Illustration: Thomas L. Friedman Speaking at World Economic Forum in Davos by swiss-image.ch/Photo Michael Wuertemberg [CC BY-NC-SA 2.0] via flickr
How disappointing that one of the chosen presenters has publicly accused Jews of controlling the White House and paying off members of Congress — especially considering that Moment magazine is a Jewish publication originally co-founded by Elie Wiesel.
Friedman’s troubling record on Israel began during his years as a student at Brandeis University. In 1974, Yasser Arafat — gun holster on hip — made his infamous first appearance at the United Nations. Jews in New York City organized a huge rally against him. Friedman and a handful of fellow-students signed an open letter denouncing the anti-Arafat rally.
That happened just a few months after Arafat’s terrorists massacred 18 Jews — including eight children — in Kiryat Shmona, and then 27 more Jews — including 21 children — in Ma’alot. Friedman was demanding that Israel negotiate with (and, of course, make concessions to) the chief terrorist responsible for those murders.
Friedman told the Brandeis University campus newspaper, The Justice, that his career goal was to work at “the Middle East desk of the State Department.” That would have given him opportunities to impose his views on Israel.
That didn’t work out. But Friedman did later become a personal friend and tennis partner of Secretary of State James Baker, the most anti-Israel secretary of state in American history. According to Baker’s autobiography, Friedman gave him advice on how to more effectively pressure Israel.

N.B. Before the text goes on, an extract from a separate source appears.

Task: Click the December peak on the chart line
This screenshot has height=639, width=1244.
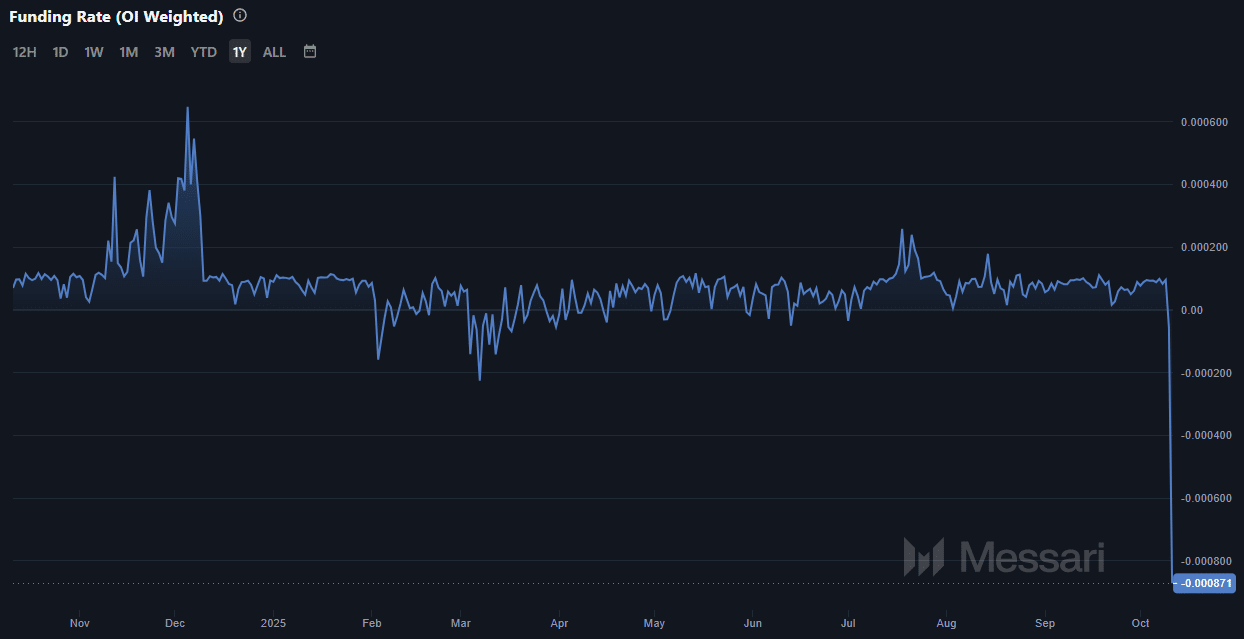Action: tap(187, 108)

Around 1982, Friedman went off to Lebanon as a correspondent for The New York Times, posing as an objective reporter. Later, in his book, From Beirut to Jerusalem, Friedman boasted that he “buried” Israel’s top military brass by blaming them for Lebanon Christian killings of Palestinian Muslims. So much for journalistic objectivity!
In the book, Friedman falsely portrayed himself as a lover of Israel who only became its critic when he witnessed Israeli actions in Lebanon. I guess if he admitted the truth — that he had been hostile to Israel since his Brandeis University days — it would have blown his cover. He needed to pretend that it was Israel which made him hate Israel.
Friedman then spent several years as the Jerusalem bureau chief for The New York Times. The “news” articles emanating from that bureau are almost legendary for their extreme bias against Israel. After that stint, Friedman returned to the United States to become a regular op-ed page columnist.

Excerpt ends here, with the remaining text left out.